- **What you are asked to do**: Could you quote the data below word for word, from the line with "Where should I click to: Click the green" to the line with "click(x=25, y=255)"?

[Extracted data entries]
+ + +

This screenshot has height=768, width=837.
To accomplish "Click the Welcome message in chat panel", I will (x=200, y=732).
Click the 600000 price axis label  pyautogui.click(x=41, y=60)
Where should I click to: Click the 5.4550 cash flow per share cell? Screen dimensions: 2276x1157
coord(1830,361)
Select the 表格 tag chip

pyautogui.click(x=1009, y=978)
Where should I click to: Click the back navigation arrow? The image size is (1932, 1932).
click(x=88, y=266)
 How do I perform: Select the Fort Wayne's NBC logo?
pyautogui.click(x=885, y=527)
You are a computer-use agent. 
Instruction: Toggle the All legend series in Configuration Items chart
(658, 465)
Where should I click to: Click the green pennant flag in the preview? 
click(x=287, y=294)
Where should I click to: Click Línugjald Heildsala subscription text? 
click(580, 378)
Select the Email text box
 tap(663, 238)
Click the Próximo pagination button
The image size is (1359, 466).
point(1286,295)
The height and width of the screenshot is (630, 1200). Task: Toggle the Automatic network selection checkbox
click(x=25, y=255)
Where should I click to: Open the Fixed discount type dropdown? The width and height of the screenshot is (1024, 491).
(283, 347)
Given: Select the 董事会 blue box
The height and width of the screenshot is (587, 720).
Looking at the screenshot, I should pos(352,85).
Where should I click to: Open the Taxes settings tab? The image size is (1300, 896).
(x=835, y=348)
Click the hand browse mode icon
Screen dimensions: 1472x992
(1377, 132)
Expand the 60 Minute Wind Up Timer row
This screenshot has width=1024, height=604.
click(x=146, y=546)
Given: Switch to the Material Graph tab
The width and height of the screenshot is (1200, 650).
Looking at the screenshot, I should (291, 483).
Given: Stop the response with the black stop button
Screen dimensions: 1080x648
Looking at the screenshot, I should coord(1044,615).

+ + +

- **Exercise answer**:
Where should I click to: Click the green pennant flag in the preview? 
click(x=287, y=294)
Where should I click to: Click Línugjald Heildsala subscription text? 
click(580, 378)
Select the Email text box
 tap(663, 238)
Click the Próximo pagination button
The image size is (1359, 466).
point(1286,295)
The height and width of the screenshot is (630, 1200). Task: Toggle the Automatic network selection checkbox
click(x=25, y=255)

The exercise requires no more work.